INPUT ROWS.
-.-.-

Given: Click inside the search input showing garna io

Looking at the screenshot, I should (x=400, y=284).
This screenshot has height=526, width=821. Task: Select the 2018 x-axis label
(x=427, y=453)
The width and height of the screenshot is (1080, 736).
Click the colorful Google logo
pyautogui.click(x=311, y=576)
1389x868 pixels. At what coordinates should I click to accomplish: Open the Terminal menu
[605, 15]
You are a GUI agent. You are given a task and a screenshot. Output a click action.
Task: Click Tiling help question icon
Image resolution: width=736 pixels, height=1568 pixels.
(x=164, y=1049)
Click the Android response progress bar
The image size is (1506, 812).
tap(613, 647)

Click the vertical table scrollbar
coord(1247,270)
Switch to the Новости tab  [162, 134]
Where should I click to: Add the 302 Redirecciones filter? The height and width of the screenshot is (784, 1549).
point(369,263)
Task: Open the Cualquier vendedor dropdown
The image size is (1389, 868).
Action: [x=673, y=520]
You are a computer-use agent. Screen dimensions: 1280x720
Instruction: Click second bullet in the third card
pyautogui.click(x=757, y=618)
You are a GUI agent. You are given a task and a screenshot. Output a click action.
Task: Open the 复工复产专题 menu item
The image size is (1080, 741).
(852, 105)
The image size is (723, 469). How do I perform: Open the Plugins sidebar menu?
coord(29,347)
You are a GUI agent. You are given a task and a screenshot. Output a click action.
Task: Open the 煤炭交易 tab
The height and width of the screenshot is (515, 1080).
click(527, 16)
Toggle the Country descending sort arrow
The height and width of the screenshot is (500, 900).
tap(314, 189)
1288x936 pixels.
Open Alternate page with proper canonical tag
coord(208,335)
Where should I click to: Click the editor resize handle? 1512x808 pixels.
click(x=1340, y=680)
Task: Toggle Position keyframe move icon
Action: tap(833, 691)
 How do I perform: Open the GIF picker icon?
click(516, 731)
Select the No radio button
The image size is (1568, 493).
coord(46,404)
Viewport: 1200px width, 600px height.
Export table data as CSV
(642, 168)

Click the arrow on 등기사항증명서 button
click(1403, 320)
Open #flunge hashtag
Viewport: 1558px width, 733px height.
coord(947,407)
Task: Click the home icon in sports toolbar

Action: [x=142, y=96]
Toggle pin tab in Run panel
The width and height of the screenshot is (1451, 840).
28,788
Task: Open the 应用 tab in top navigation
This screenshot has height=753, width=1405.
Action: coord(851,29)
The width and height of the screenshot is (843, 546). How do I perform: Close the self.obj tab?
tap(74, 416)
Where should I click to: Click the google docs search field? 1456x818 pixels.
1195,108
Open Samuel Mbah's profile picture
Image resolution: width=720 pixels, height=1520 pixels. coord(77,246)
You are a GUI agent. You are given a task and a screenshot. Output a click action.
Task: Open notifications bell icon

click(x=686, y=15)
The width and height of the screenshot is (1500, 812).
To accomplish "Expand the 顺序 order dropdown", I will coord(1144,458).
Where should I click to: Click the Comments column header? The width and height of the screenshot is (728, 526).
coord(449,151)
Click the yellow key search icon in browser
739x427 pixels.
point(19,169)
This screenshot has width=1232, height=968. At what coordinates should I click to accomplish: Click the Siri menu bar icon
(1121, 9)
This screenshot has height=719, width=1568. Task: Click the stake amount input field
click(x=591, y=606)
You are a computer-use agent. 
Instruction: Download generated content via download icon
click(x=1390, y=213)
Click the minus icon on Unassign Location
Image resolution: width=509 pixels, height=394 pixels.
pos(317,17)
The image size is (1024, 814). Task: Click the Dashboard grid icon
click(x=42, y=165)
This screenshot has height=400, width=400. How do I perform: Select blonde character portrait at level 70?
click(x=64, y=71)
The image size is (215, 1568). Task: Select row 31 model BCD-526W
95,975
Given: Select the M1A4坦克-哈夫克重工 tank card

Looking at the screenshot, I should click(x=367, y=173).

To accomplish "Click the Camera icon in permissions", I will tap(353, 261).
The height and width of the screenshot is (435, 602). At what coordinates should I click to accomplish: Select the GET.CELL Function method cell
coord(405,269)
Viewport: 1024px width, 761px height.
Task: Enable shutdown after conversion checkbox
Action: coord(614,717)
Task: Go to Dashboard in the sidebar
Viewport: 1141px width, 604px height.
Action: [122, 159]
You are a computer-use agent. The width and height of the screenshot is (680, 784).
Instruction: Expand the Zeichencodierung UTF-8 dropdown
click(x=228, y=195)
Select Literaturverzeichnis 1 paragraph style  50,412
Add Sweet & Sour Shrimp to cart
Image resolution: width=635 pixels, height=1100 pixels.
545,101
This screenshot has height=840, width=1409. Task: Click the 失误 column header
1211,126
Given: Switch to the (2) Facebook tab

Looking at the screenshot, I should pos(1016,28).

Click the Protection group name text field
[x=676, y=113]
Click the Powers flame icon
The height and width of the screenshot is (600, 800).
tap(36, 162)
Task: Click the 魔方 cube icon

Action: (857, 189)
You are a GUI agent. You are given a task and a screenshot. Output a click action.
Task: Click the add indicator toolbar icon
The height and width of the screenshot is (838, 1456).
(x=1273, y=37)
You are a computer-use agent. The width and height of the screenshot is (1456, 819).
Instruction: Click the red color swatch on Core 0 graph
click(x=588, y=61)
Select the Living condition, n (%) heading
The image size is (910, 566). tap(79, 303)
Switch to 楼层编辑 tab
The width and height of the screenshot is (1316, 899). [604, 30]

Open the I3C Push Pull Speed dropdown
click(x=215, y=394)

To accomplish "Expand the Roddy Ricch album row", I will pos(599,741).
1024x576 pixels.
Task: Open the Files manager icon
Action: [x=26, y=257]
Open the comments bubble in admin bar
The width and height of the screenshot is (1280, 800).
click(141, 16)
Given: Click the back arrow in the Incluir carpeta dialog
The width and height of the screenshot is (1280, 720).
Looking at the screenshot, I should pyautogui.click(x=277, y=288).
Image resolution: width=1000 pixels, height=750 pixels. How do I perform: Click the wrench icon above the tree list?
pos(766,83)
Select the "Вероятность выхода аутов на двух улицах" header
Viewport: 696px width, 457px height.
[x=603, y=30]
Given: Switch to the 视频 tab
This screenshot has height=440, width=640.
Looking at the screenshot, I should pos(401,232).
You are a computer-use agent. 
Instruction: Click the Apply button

-.-.-

WORK REQUIRED. Can you return all of the records above word for word, keeping every line unchanged and in the same order?

ANSWER TO THE TASK.
Given: Click inside the search input showing garna io

Looking at the screenshot, I should (x=400, y=284).
This screenshot has height=526, width=821. Task: Select the 2018 x-axis label
(x=427, y=453)
The width and height of the screenshot is (1080, 736).
Click the colorful Google logo
pyautogui.click(x=311, y=576)
1389x868 pixels. At what coordinates should I click to accomplish: Open the Terminal menu
[605, 15]
You are a GUI agent. You are given a task and a screenshot. Output a click action.
Task: Click Tiling help question icon
Image resolution: width=736 pixels, height=1568 pixels.
(x=164, y=1049)
Click the Android response progress bar
The image size is (1506, 812).
tap(613, 647)

Click the vertical table scrollbar
coord(1247,270)
Switch to the Новости tab  [162, 134]
Where should I click to: Add the 302 Redirecciones filter? The height and width of the screenshot is (784, 1549).
point(369,263)
Task: Open the Cualquier vendedor dropdown
The image size is (1389, 868).
Action: [x=673, y=520]
You are a computer-use agent. Screen dimensions: 1280x720
Instruction: Click second bullet in the third card
pyautogui.click(x=757, y=618)
You are a GUI agent. You are given a task and a screenshot. Output a click action.
Task: Open the 复工复产专题 menu item
The image size is (1080, 741).
(852, 105)
The image size is (723, 469). How do I perform: Open the Plugins sidebar menu?
coord(29,347)
You are a GUI agent. You are given a task and a screenshot. Output a click action.
Task: Open the 煤炭交易 tab
The height and width of the screenshot is (515, 1080).
click(527, 16)
Toggle the Country descending sort arrow
The height and width of the screenshot is (500, 900).
tap(314, 189)
1288x936 pixels.
Open Alternate page with proper canonical tag
coord(208,335)
Where should I click to: Click the editor resize handle? 1512x808 pixels.
click(x=1340, y=680)
Task: Toggle Position keyframe move icon
Action: tap(833, 691)
 How do I perform: Open the GIF picker icon?
click(516, 731)
Select the No radio button
The image size is (1568, 493).
coord(46,404)
Viewport: 1200px width, 600px height.
Export table data as CSV
(642, 168)

Click the arrow on 등기사항증명서 button
click(1403, 320)
Open #flunge hashtag
Viewport: 1558px width, 733px height.
coord(947,407)
Task: Click the home icon in sports toolbar

Action: [x=142, y=96]
Toggle pin tab in Run panel
The width and height of the screenshot is (1451, 840).
28,788
Task: Open the 应用 tab in top navigation
This screenshot has height=753, width=1405.
Action: coord(851,29)
The width and height of the screenshot is (843, 546). How do I perform: Close the self.obj tab?
tap(74, 416)
Where should I click to: Click the google docs search field? 1456x818 pixels.
1195,108
Open Samuel Mbah's profile picture
Image resolution: width=720 pixels, height=1520 pixels. coord(77,246)
You are a GUI agent. You are given a task and a screenshot. Output a click action.
Task: Open notifications bell icon

click(x=686, y=15)
The width and height of the screenshot is (1500, 812).
To accomplish "Expand the 顺序 order dropdown", I will coord(1144,458).
Where should I click to: Click the Comments column header? The width and height of the screenshot is (728, 526).
coord(449,151)
Click the yellow key search icon in browser
739x427 pixels.
point(19,169)
This screenshot has width=1232, height=968. At what coordinates should I click to accomplish: Click the Siri menu bar icon
(1121, 9)
This screenshot has height=719, width=1568. Task: Click the stake amount input field
click(x=591, y=606)
You are a computer-use agent. 
Instruction: Download generated content via download icon
click(x=1390, y=213)
Click the minus icon on Unassign Location
Image resolution: width=509 pixels, height=394 pixels.
pos(317,17)
The image size is (1024, 814). Task: Click the Dashboard grid icon
click(x=42, y=165)
This screenshot has height=400, width=400. How do I perform: Select blonde character portrait at level 70?
click(x=64, y=71)
The image size is (215, 1568). Task: Select row 31 model BCD-526W
95,975
Given: Select the M1A4坦克-哈夫克重工 tank card

Looking at the screenshot, I should click(x=367, y=173).

To accomplish "Click the Camera icon in permissions", I will tap(353, 261).
The height and width of the screenshot is (435, 602). At what coordinates should I click to accomplish: Select the GET.CELL Function method cell
coord(405,269)
Viewport: 1024px width, 761px height.
Task: Enable shutdown after conversion checkbox
Action: coord(614,717)
Task: Go to Dashboard in the sidebar
Viewport: 1141px width, 604px height.
Action: [122, 159]
You are a computer-use agent. The width and height of the screenshot is (680, 784).
Instruction: Expand the Zeichencodierung UTF-8 dropdown
click(x=228, y=195)
Select Literaturverzeichnis 1 paragraph style  50,412
Add Sweet & Sour Shrimp to cart
Image resolution: width=635 pixels, height=1100 pixels.
545,101
This screenshot has height=840, width=1409. Task: Click the 失误 column header
1211,126
Given: Switch to the (2) Facebook tab

Looking at the screenshot, I should pos(1016,28).

Click the Protection group name text field
[x=676, y=113]
Click the Powers flame icon
The height and width of the screenshot is (600, 800).
tap(36, 162)
Task: Click the 魔方 cube icon

Action: (857, 189)
You are a GUI agent. You are given a task and a screenshot. Output a click action.
Task: Click the add indicator toolbar icon
The height and width of the screenshot is (838, 1456).
(x=1273, y=37)
You are a computer-use agent. The width and height of the screenshot is (1456, 819).
Instruction: Click the red color swatch on Core 0 graph
click(x=588, y=61)
Select the Living condition, n (%) heading
The image size is (910, 566). tap(79, 303)
Switch to 楼层编辑 tab
The width and height of the screenshot is (1316, 899). [604, 30]

Open the I3C Push Pull Speed dropdown
click(x=215, y=394)

To accomplish "Expand the Roddy Ricch album row", I will pos(599,741).
1024x576 pixels.
Task: Open the Files manager icon
Action: [x=26, y=257]
Open the comments bubble in admin bar
The width and height of the screenshot is (1280, 800).
click(141, 16)
Given: Click the back arrow in the Incluir carpeta dialog
The width and height of the screenshot is (1280, 720).
Looking at the screenshot, I should pyautogui.click(x=277, y=288).
Image resolution: width=1000 pixels, height=750 pixels. How do I perform: Click the wrench icon above the tree list?
pos(766,83)
Select the "Вероятность выхода аутов на двух улицах" header
Viewport: 696px width, 457px height.
[x=603, y=30]
Given: Switch to the 视频 tab
This screenshot has height=440, width=640.
Looking at the screenshot, I should pos(401,232).
You are a computer-use agent. 
Instruction: Click the Apply button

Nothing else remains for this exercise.